[Start of Attachment]
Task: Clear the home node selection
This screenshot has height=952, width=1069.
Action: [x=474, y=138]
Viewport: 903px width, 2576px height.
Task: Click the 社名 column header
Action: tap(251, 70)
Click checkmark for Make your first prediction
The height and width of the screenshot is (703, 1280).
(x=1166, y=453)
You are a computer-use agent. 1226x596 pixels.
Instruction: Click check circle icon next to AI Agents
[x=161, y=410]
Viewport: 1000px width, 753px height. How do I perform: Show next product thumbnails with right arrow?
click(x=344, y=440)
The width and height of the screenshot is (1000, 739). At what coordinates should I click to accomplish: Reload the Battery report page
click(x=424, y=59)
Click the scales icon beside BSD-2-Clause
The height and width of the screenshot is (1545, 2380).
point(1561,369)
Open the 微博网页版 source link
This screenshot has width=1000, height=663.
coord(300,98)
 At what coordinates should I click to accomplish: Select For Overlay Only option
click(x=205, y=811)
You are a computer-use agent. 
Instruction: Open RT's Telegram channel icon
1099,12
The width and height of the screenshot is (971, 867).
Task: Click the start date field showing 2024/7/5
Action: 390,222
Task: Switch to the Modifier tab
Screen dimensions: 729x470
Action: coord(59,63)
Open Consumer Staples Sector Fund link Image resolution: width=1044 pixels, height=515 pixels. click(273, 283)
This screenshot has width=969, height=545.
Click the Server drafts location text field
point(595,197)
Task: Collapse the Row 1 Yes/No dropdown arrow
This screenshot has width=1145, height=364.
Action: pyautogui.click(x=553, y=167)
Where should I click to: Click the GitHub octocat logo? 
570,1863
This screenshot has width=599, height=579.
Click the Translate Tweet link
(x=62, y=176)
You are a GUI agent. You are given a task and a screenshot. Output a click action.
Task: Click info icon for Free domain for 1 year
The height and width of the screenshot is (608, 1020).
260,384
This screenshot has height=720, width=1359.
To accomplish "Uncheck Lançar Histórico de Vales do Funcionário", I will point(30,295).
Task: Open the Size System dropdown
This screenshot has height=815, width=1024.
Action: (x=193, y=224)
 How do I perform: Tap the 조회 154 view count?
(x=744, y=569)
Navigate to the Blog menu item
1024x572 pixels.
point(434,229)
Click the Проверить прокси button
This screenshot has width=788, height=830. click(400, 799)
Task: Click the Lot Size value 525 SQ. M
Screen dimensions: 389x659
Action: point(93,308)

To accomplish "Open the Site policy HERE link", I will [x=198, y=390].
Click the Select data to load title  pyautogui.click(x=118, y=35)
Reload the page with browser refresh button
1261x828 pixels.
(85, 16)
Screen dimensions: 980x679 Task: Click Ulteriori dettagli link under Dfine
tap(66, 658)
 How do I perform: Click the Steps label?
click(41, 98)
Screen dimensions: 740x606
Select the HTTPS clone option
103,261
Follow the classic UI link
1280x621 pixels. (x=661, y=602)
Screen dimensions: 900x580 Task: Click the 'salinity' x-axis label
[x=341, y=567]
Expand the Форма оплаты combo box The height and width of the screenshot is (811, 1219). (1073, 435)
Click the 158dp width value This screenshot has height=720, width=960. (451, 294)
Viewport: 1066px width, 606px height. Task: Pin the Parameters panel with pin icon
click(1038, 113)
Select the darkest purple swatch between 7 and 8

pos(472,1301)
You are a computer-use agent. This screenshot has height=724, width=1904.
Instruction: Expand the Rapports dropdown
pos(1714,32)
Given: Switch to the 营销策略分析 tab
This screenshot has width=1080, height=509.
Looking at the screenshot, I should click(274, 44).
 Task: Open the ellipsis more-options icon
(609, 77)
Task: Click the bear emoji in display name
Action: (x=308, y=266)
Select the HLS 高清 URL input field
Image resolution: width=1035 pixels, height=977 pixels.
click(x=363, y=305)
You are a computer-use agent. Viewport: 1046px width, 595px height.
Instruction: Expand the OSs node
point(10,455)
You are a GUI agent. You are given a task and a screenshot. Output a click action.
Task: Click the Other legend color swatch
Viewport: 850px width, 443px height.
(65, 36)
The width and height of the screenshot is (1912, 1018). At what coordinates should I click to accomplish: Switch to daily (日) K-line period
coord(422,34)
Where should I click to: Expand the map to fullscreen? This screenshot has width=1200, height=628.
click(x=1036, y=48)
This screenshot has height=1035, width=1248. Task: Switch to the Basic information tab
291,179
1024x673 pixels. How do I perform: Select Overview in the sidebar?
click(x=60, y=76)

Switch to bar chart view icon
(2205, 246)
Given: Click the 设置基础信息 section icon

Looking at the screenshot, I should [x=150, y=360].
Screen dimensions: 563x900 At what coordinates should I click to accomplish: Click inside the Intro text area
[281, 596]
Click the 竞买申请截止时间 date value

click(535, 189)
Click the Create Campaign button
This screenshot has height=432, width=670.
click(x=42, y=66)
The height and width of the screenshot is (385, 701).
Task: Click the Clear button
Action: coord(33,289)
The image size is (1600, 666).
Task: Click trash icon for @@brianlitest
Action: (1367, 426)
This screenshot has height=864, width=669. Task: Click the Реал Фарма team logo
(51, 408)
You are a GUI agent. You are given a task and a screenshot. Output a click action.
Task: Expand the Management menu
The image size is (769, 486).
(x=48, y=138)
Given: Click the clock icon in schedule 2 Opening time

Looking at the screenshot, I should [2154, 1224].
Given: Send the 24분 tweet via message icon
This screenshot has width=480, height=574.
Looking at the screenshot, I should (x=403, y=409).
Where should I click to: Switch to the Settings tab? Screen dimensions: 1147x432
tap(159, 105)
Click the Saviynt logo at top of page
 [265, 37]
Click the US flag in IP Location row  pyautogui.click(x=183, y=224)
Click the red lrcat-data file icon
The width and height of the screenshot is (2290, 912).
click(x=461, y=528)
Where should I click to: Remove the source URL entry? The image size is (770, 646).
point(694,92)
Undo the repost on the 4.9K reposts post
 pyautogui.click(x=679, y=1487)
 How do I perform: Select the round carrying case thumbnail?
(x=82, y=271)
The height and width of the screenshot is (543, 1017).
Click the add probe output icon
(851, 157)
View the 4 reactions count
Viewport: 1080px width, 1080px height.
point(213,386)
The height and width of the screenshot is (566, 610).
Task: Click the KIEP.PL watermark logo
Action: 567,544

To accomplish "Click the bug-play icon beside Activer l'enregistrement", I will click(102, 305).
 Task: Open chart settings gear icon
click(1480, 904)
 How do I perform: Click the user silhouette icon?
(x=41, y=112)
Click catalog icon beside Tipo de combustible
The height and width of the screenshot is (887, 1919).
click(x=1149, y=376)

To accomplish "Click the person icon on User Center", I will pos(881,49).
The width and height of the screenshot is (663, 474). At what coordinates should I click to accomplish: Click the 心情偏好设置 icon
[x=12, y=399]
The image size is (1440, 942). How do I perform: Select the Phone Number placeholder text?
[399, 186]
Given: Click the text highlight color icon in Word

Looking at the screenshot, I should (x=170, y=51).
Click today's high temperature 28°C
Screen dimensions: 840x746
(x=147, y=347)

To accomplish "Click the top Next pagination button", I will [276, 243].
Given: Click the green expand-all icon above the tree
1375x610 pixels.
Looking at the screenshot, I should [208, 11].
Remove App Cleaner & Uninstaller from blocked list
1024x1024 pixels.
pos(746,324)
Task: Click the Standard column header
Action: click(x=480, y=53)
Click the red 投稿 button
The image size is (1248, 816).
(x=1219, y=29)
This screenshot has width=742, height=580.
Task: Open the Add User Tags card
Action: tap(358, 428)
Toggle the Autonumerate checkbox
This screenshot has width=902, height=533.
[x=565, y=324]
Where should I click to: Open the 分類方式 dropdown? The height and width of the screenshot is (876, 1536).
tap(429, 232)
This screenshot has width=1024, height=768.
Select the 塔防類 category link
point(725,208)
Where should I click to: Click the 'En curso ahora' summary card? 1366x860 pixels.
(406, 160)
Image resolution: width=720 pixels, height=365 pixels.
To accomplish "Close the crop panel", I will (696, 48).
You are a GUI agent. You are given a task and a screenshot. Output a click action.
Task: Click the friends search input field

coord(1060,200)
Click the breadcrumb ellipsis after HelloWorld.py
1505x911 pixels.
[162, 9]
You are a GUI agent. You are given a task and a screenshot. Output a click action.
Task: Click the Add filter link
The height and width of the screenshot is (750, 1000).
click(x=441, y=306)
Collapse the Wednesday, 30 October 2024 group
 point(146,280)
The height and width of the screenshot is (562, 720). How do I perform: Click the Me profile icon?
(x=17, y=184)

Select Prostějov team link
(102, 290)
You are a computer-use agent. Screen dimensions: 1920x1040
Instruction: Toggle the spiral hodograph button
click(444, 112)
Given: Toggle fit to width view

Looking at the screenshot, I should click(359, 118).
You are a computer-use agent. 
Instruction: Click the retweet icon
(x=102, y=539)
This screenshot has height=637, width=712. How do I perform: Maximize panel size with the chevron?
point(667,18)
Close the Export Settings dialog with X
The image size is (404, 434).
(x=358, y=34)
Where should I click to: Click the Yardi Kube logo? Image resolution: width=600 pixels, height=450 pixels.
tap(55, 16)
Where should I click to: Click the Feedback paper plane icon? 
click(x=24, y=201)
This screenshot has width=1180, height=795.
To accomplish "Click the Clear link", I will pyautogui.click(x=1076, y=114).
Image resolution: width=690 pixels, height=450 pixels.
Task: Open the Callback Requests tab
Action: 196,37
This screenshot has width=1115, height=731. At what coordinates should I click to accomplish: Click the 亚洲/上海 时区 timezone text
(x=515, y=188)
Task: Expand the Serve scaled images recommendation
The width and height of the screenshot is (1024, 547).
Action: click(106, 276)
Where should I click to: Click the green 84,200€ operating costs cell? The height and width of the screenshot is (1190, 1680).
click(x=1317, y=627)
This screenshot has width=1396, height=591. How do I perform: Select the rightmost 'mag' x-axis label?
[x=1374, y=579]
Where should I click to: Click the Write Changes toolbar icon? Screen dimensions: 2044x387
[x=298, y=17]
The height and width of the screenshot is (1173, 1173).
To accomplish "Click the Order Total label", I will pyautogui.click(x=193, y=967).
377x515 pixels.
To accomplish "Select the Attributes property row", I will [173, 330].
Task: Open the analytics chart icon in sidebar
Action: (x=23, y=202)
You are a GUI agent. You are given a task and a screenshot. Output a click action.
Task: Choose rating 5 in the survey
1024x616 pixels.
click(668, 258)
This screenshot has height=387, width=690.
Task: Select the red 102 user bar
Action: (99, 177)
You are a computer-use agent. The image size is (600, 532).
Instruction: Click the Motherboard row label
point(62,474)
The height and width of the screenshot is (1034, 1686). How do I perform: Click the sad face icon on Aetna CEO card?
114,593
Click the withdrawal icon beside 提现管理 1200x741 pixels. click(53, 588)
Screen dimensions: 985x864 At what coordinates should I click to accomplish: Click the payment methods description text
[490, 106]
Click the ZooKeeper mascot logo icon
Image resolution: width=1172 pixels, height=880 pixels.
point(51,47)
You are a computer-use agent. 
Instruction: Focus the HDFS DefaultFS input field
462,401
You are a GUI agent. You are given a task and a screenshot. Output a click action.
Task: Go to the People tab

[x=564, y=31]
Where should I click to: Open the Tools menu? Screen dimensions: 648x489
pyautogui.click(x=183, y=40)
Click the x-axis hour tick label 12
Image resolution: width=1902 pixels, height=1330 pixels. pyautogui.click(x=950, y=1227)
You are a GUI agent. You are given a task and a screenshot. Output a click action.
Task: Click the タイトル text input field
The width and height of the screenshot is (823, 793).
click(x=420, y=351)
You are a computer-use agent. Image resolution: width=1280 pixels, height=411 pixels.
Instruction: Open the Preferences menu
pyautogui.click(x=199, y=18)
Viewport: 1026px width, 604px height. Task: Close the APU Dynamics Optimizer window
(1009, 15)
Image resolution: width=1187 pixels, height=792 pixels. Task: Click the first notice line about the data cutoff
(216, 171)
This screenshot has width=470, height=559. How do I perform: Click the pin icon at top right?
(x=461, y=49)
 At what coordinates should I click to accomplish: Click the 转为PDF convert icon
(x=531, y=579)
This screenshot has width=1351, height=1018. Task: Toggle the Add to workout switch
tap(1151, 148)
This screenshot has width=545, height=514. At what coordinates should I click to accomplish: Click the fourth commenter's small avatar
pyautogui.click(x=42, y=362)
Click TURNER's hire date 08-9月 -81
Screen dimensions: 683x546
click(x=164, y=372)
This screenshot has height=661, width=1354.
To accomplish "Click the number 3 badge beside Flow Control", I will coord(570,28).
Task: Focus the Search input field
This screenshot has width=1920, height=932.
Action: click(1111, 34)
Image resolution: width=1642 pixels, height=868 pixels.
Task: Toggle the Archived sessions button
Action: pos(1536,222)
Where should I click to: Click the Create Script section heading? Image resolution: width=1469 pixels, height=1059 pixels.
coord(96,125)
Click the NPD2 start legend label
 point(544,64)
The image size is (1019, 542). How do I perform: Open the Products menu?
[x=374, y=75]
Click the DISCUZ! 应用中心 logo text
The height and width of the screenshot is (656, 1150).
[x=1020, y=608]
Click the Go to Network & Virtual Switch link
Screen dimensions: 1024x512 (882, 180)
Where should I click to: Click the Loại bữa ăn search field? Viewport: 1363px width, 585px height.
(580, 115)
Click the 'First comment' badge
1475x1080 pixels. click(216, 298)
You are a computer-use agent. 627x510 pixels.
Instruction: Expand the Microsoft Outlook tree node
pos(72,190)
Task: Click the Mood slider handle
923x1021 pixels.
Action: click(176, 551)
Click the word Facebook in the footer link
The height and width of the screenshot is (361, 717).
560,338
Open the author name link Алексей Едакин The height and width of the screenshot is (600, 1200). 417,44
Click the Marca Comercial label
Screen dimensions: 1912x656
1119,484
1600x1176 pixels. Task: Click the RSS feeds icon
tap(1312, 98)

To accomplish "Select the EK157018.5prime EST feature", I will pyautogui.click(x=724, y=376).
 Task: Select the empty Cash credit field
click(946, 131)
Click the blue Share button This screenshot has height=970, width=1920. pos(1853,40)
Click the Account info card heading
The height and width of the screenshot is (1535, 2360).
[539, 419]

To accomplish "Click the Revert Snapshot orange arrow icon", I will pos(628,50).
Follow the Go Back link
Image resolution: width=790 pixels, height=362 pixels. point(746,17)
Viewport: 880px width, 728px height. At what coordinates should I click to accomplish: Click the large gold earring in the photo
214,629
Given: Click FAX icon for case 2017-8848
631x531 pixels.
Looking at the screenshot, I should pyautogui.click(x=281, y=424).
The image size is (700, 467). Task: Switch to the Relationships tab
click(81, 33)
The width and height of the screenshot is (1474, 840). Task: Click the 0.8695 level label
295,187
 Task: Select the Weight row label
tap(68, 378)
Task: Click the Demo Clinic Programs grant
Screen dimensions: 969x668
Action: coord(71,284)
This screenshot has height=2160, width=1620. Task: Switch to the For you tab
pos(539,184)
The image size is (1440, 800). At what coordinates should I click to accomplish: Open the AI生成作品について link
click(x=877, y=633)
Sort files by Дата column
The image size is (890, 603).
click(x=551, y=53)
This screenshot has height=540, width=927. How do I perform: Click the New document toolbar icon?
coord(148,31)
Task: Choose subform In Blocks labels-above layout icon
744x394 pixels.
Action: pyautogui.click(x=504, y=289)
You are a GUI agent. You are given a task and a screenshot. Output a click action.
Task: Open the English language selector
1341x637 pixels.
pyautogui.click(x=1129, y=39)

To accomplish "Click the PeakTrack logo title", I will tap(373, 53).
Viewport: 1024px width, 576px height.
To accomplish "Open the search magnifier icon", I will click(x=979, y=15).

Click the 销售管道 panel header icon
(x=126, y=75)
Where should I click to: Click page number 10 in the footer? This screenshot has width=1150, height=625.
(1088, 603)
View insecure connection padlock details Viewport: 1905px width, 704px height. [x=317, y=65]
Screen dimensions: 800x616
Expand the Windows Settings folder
[End of Attachment]
WORK TO BE COMPLETED: Of the entries above, transcribe exactly those lines that fall between the line containing "This screenshot has height=661, width=1354." and the line containing "Task: Focus the Search input field", together with those two lines.

ANSWER AREA:
This screenshot has height=661, width=1354.
To accomplish "Click the number 3 badge beside Flow Control", I will coord(570,28).
Task: Focus the Search input field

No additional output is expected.